(Collected data entries)

Start of Block

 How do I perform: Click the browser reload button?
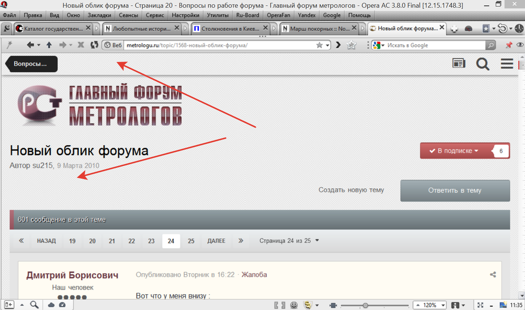94,45
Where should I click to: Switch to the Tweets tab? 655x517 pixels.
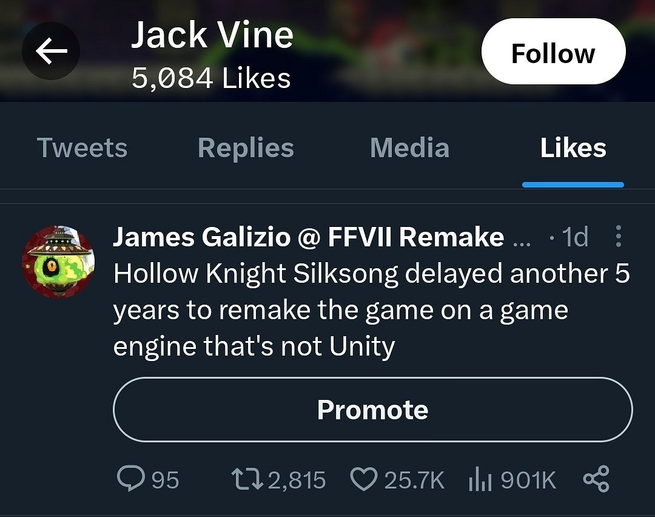(82, 148)
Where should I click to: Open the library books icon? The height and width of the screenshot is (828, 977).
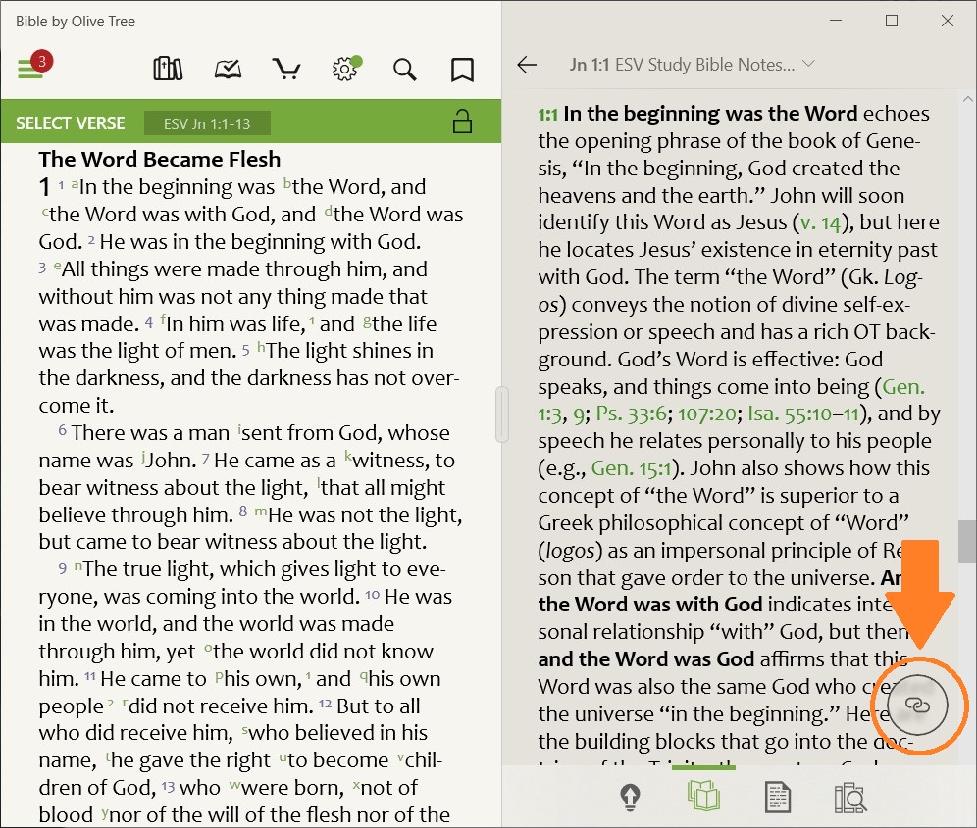point(169,69)
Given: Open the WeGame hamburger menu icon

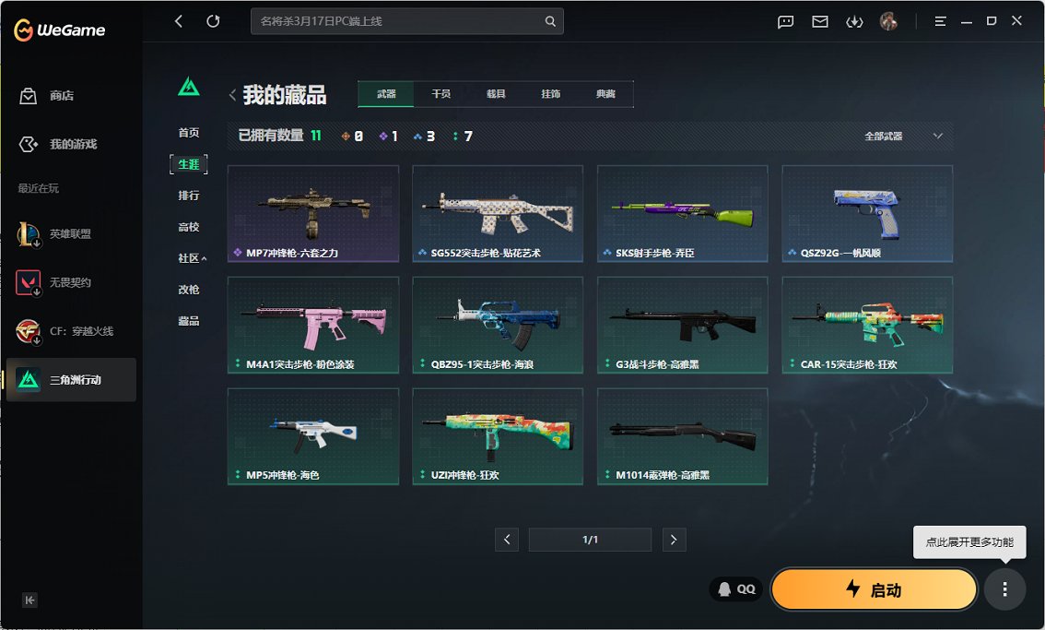Looking at the screenshot, I should [940, 21].
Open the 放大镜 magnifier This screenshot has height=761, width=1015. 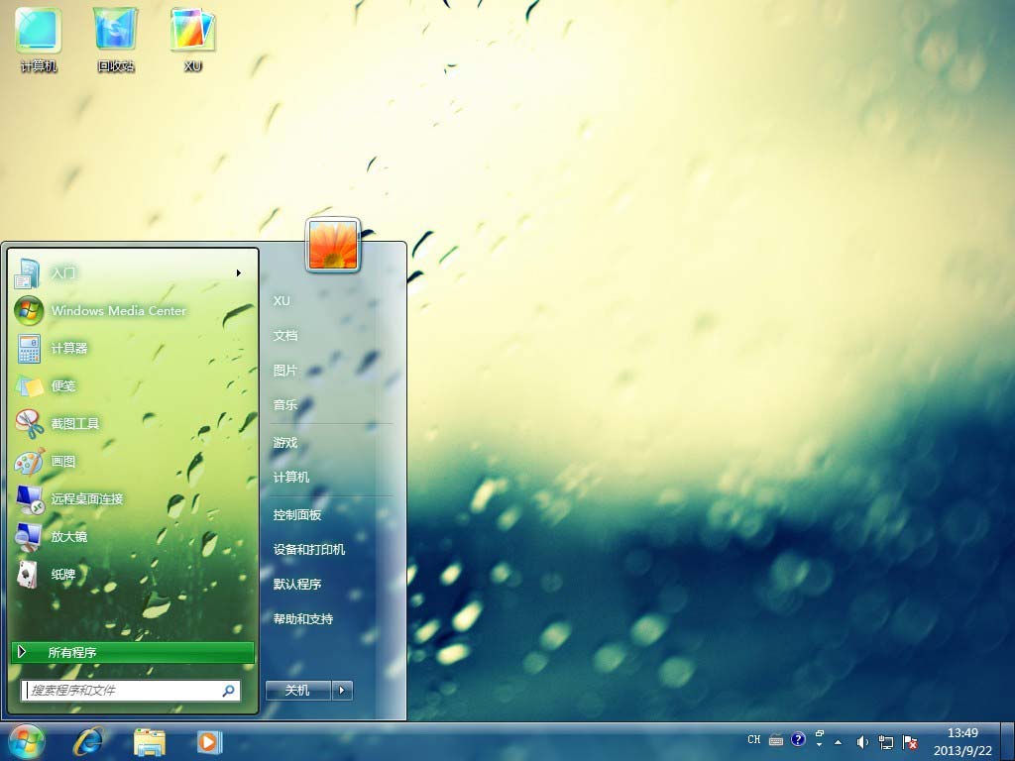point(69,537)
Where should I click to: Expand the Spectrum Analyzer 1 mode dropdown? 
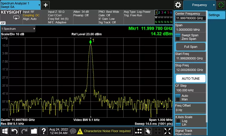[20, 5]
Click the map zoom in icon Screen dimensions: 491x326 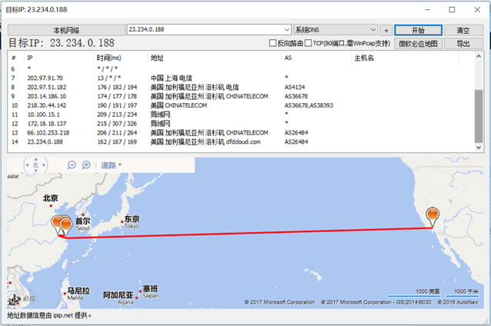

End of Block

**Action item:** Leaving the pictures out, copy exactly the lines from the line that contains "Where should I click to: Expand" to the last line of the data, both ends included.

**Reply:**
Where should I click to: Expand the Spectrum Analyzer 1 mode dropdown? 
[20, 5]
Click the map zoom in icon Screen dimensions: 491x326 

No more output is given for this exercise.